Work request: Output the lines of the records from the one containing "Image resolution: width=973" through the last, both ends included. Leave pictures out.

Records for the task:
○ ○ ○

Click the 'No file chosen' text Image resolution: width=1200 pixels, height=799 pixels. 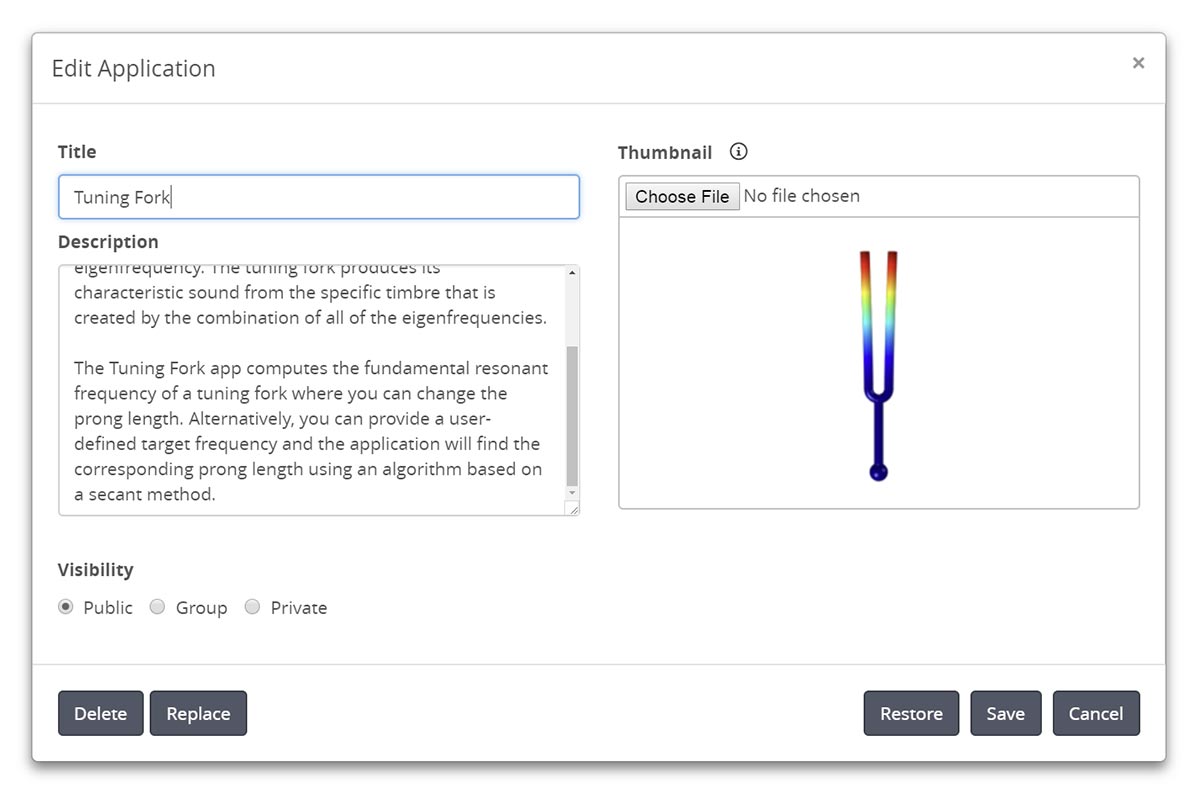pyautogui.click(x=802, y=196)
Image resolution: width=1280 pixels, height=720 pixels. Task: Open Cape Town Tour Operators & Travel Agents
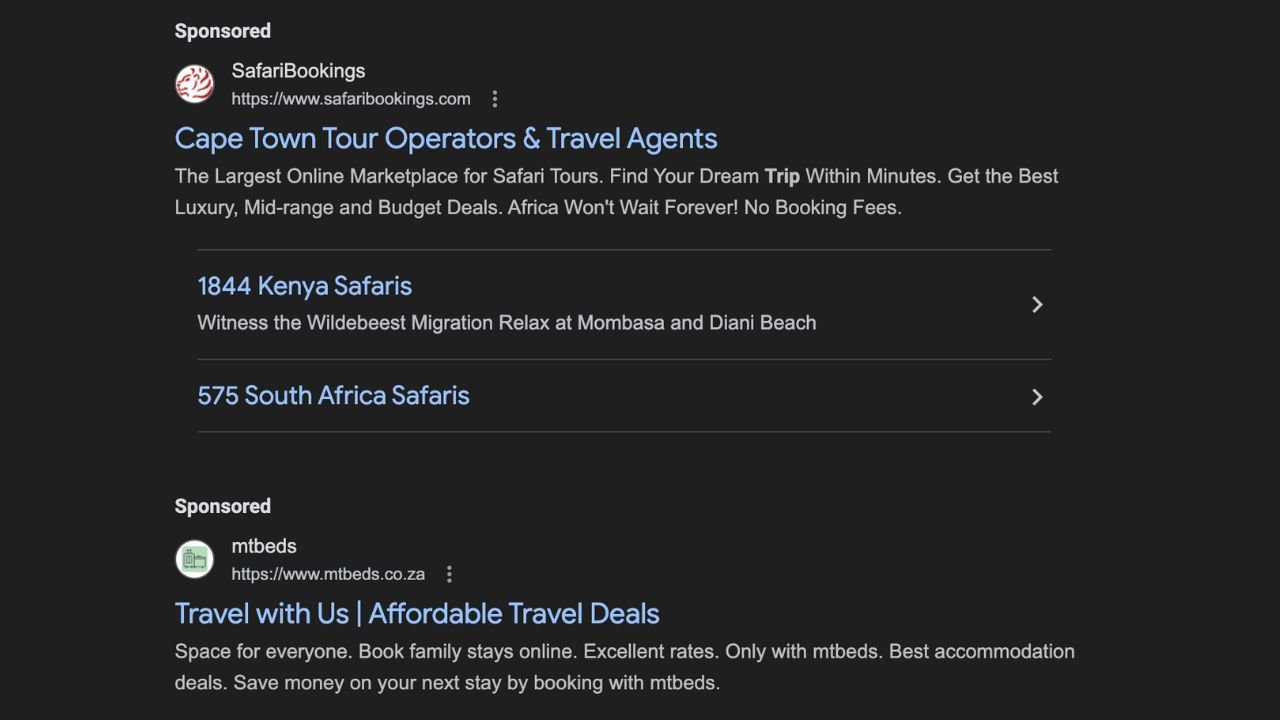coord(445,138)
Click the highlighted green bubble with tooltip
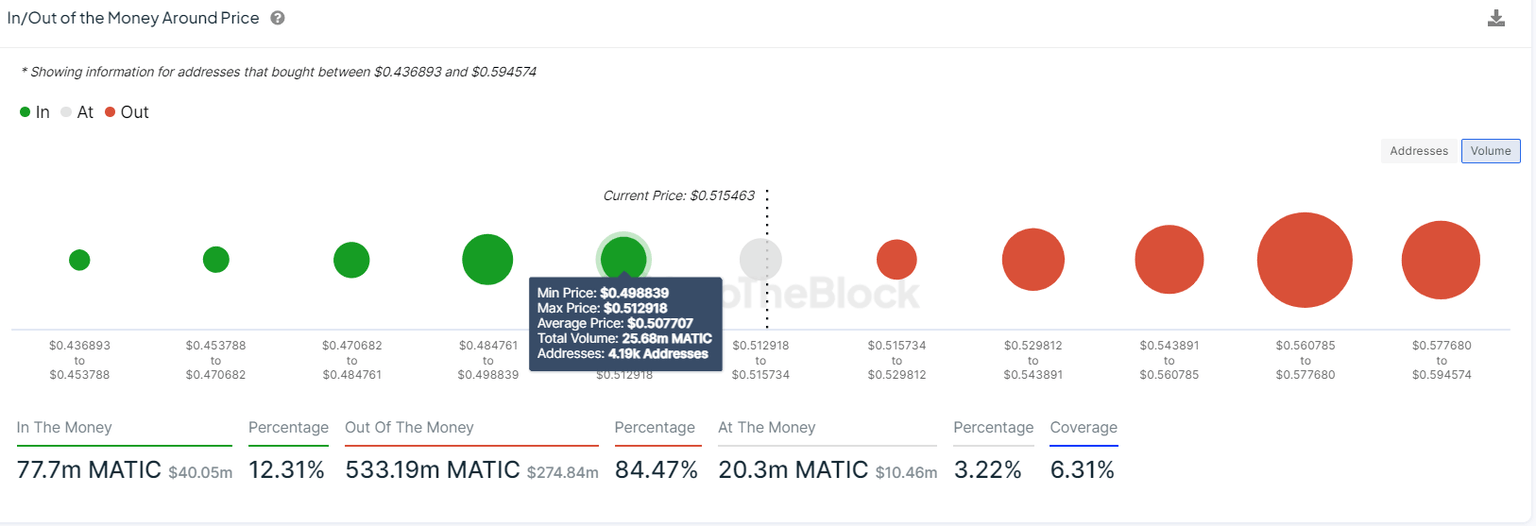The width and height of the screenshot is (1536, 526). [x=623, y=257]
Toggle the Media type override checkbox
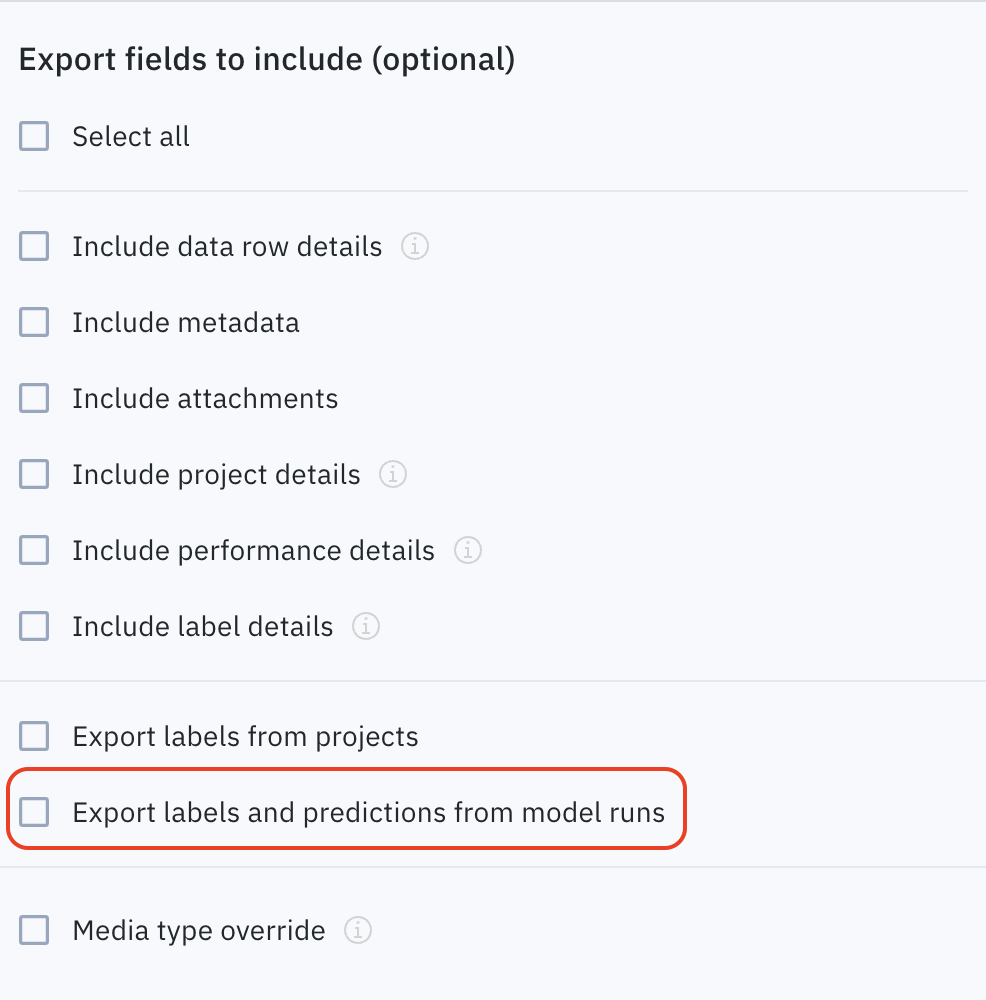 point(34,930)
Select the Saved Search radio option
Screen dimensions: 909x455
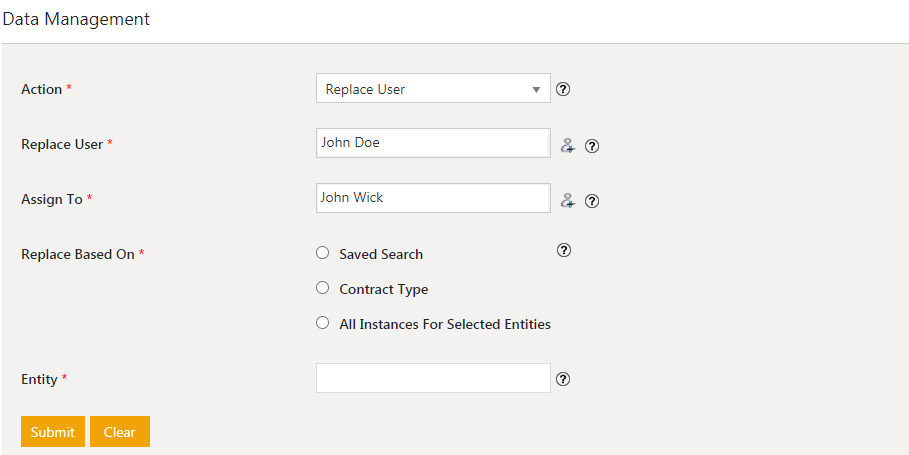322,253

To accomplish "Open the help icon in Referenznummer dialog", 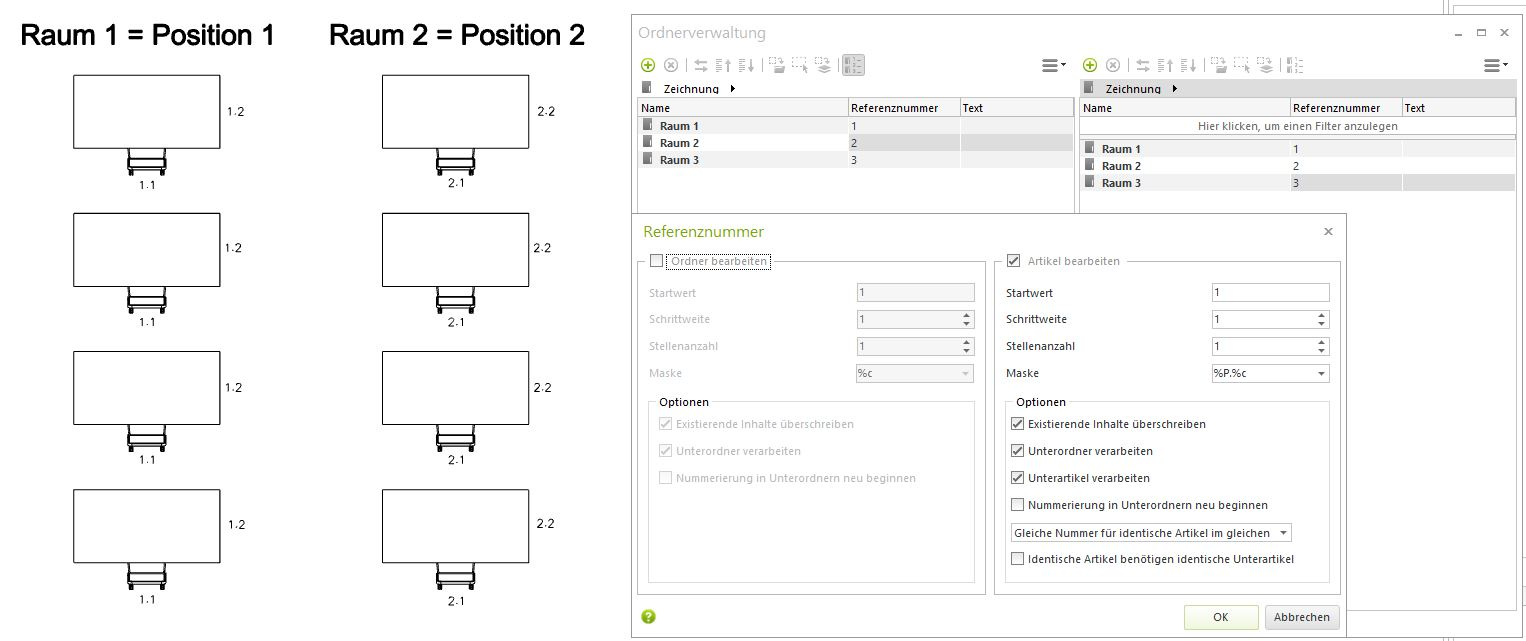I will (648, 616).
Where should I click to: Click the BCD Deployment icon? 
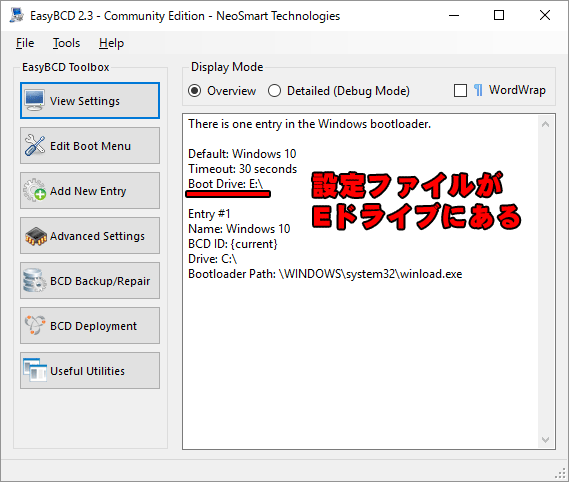35,325
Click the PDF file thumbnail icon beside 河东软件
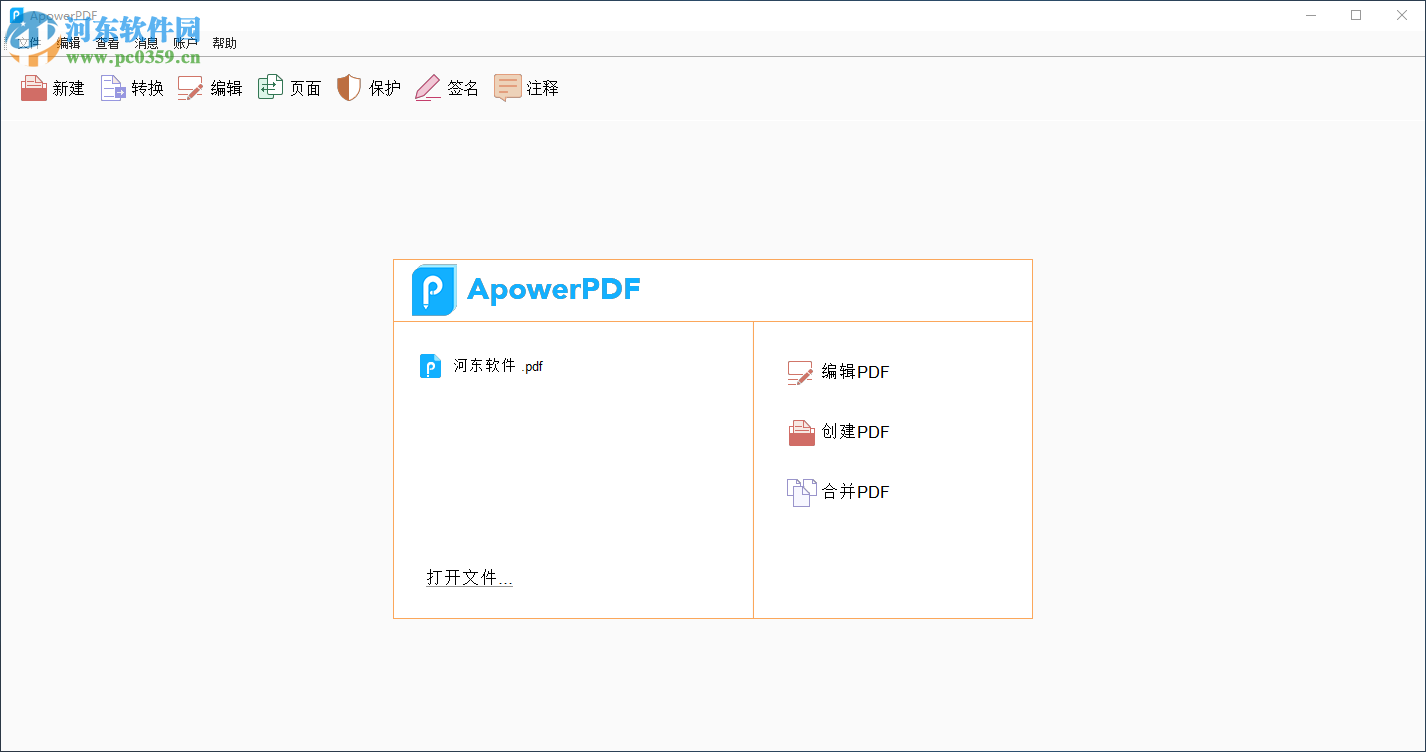Image resolution: width=1426 pixels, height=752 pixels. pos(430,366)
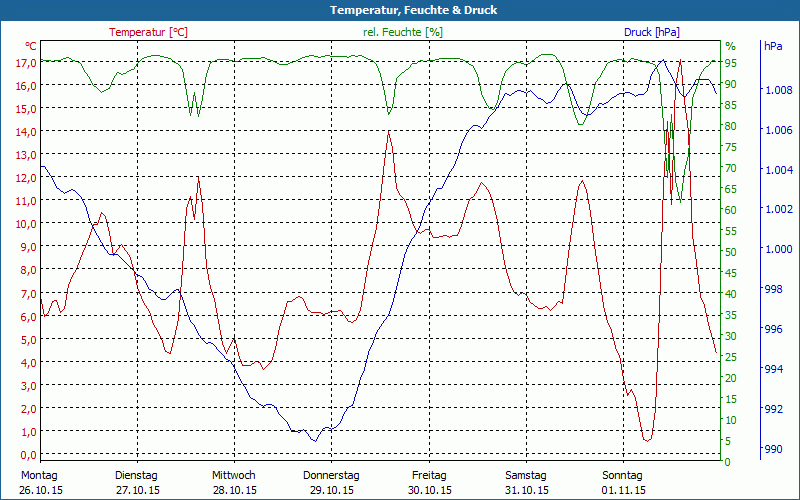Click the hPa unit label on the right axis
Screen dimensions: 800x500
tap(773, 46)
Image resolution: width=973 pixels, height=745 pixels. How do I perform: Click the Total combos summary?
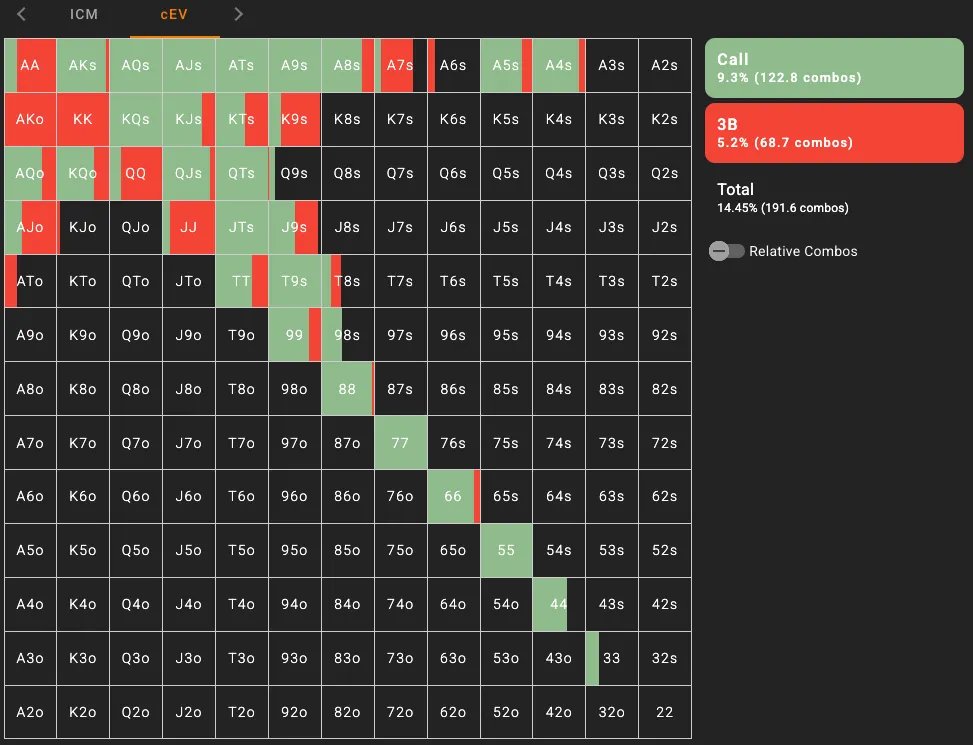click(x=782, y=197)
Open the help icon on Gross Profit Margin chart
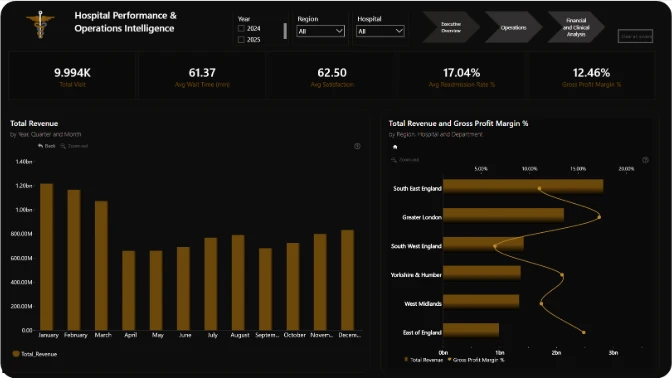The width and height of the screenshot is (672, 378). click(x=645, y=160)
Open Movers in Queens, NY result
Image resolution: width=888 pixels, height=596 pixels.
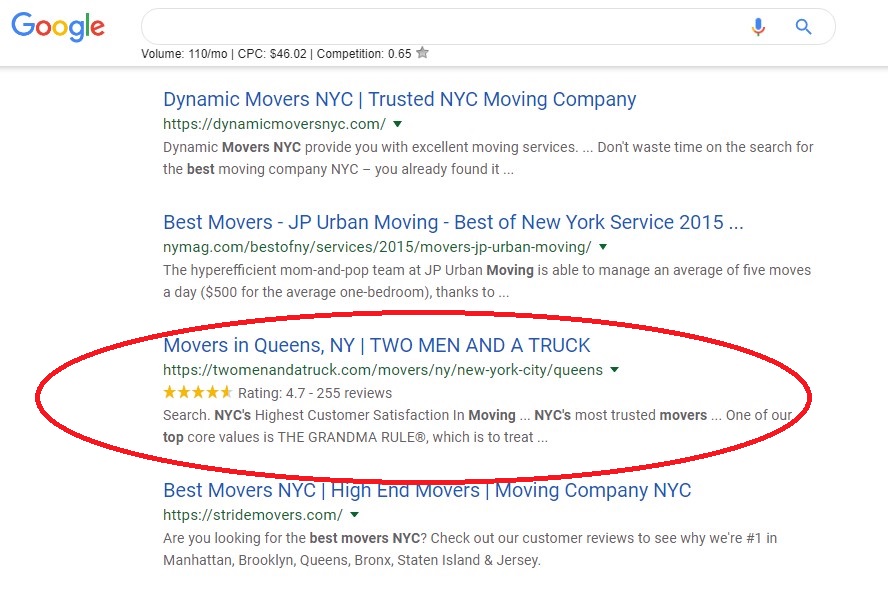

○ ○ ○

Response area:
Image resolution: width=973 pixels, height=745 pixels. How do I perform: Click the Total combos summary?
click(x=782, y=197)
Open the help icon on Gross Profit Margin chart
The width and height of the screenshot is (672, 378). click(x=645, y=160)
Open Movers in Queens, NY result
Image resolution: width=888 pixels, height=596 pixels.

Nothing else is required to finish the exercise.